До обеда они немного поработали – кто копал, кто чертил, Артём всё больше отгонял лопатой всевозможный тысячекрылый гнус.

Красноармеец при них был, но ни во что не вмешивался и не погонял – наверное, ему так и приказали: присматривать и не лезть.

К обеду появился Горшков – с распухшим лицом и свежей ссадиной, прошедшей через скулу и на висок. В руках был свёрток.

Артём смотрел на Горшкова чуть опасливо: кто его знает, что у него после вчерашнего позора на уме.

– Здра, гражданин начальник! – на всякий случай гаркнул Артём, вовремя пнув Щелкачова, чтоб поддержал. Захар подоспел только к “…чальник”.

– Бриться и мыться будете сейчас, – сказал Горшков, будто не услышав приветствия, – а то притащили вшу к нам на островок – нахрен бы она нужна.

Следом заявился Феофан с пирогами.

Пироги были вчерашние, или позавчерашние, а то и недельные – но что с того, когда весь день на воздухе с лопатой.
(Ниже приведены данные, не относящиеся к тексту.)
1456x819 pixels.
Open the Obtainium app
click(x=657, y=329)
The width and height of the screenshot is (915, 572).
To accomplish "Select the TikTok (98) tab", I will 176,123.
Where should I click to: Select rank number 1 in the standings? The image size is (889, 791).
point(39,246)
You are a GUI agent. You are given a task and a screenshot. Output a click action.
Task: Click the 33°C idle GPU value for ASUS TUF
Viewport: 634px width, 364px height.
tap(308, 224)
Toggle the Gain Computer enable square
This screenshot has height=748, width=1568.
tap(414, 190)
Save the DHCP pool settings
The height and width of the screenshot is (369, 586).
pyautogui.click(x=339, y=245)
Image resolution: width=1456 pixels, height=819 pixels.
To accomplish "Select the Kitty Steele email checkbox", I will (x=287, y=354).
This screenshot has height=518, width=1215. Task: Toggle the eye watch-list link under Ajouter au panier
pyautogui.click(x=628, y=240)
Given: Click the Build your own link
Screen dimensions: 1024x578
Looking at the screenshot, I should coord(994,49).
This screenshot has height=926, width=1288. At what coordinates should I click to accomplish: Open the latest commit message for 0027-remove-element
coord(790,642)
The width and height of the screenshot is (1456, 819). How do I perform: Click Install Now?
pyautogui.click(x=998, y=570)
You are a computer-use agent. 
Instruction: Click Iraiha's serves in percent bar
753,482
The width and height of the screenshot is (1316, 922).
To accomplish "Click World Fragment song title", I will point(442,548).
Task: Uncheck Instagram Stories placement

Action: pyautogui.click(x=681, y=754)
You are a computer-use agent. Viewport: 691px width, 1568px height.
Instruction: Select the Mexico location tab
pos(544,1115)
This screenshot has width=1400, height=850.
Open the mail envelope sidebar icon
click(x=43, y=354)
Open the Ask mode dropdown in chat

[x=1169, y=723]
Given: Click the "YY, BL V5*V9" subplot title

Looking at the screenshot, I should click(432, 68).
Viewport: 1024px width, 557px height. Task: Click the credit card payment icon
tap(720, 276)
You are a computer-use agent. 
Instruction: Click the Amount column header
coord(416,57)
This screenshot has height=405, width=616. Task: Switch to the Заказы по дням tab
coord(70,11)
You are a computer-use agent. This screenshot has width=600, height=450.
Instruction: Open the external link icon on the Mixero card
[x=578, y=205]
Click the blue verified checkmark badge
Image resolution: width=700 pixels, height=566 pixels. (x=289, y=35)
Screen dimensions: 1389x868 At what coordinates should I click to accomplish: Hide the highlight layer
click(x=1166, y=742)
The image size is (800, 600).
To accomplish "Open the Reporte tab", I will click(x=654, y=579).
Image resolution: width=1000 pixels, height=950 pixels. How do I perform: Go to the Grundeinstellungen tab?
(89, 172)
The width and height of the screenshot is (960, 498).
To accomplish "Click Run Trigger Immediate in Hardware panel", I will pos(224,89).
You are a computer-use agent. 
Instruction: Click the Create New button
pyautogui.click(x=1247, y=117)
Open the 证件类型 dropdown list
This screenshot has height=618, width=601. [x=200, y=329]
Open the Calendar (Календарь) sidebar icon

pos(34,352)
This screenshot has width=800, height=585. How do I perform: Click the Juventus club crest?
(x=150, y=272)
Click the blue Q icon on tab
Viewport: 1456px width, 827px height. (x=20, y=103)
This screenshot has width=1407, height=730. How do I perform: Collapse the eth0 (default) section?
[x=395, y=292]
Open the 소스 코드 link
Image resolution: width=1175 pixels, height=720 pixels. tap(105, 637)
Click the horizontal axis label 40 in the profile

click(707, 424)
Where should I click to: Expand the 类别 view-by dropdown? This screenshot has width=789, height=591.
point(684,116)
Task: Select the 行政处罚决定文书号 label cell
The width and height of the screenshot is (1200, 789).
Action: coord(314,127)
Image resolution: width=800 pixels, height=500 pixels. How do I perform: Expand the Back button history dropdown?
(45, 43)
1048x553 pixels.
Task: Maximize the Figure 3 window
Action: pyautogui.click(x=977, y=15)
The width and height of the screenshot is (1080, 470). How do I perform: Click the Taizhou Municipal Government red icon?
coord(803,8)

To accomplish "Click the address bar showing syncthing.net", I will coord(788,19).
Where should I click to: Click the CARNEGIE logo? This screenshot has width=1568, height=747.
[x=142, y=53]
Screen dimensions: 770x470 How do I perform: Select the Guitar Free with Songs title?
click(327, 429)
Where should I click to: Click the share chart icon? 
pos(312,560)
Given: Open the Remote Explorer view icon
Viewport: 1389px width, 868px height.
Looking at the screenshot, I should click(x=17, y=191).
Все бросились есть, давясь и дыша носом, время от времени обводя округу глазами: не выросла ли поблизости из земли бутылка молока или, пусть с ней, воды.

– Озёрной попьёте сейчас, – сказал Горшков.

…К тому же пироги были не только с капустой, но и с повидлом – и, когда это повидло попало Артёму на пальцы, он даже зажмурился: где я? Кто я? Почему я жру повидло, я что, сплю?

У озера Артём и Захар быстро всё с себя поскидывали и полезли в воду, Щелкачов задумался, а индусы вообще пристыли.